A blessing be upon the head of Michael Franti for his gift to us of this film. Buy a copy, watch it and take it round to your friend’s houses. And while you’re at it, buy the new Spearhead album, ‘Yell Fire’. It’s amazing.

Anniversary…

Pretty much impossible to avoid blogging about the anniversary of the events of 11/9/01.

As a subject it’s so fraught with the possibility of being misunderstood in your appraisal of its legacy, to sound callous by attempting to frame the deaths in the context of the many tens of thousands more deaths that have followed based on the lies that the UK/US governments formulated about those responsible as an excuse for invading Iraq…

So I’ll start with my sadness for New Yorkers, for those who knew people involved. I really feel for the American people, the confusion it must’ve caused – the US has been pretty much impervious to attack on its own soil for ever, and all of a sudden, a few guys of indeterminate origin or affiliation managed to hijack planes and fly them into buildings. Thank God the media’s initial insane assessment of the death toll was wildly over exaggerated. Two and a half thousand people dying is an enormous tragedy. One person dying is an enormous tragedy when it’s your dad/husband/son/brother/friend. That’s two and a half thousand individuals with circles of influence whose lives were shattered.

And it’s utterly vital that we rethink the way we view those who’ve died in the middle east to see them in the same way. Because they have families, friends, colleagues whose lives are torn apart in exactly the same way. Because your country has a history of war doesn’t mean that its people are laid back about losing their family members. Because people are inspired to fight against the occupying forces, doesn’t mean that their families aren’t torn apart when they are killed.

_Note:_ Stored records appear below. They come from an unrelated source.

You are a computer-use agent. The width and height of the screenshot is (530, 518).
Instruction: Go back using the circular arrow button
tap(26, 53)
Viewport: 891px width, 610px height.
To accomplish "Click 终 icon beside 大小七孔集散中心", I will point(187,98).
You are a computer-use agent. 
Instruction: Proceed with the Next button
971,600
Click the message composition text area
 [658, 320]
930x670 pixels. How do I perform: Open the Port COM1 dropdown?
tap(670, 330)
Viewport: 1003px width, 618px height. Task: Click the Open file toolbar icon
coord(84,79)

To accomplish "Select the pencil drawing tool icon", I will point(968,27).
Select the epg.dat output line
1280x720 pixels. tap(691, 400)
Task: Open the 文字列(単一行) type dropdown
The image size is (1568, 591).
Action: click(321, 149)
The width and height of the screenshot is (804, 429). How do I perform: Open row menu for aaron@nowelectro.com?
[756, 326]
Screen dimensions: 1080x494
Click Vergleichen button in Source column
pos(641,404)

Sept 11th 2001 was one day in a continuum that stretches back decades, that takes in the whole Israel/Palestine problem, the Suez crisis, the Iran/Iraq war, the Soviet invasion and repulsion from Afghanistan, and even further back Britains colonial meddlings and pointless wars in the region. Relations between the Arab world and ‘the west’ have been fraught for decades, occasionally flaring up into wars, but often being held in tension for the sake of the oil. Now the two have come together – it’s flared up into a war for the sake of oil.

Sept 11th 2001 stands out because a) it was utterly unexpected by the public (though apparently not by the security peoples) b) it was americans who were killed and c) the killing all happened on one day, not stretched out over a few weeks or months. It was a heartbreaking event, perpetrated by evil people that wreaked massive destruction on the city and struck right at the heart of America’s sense of invincibility at home.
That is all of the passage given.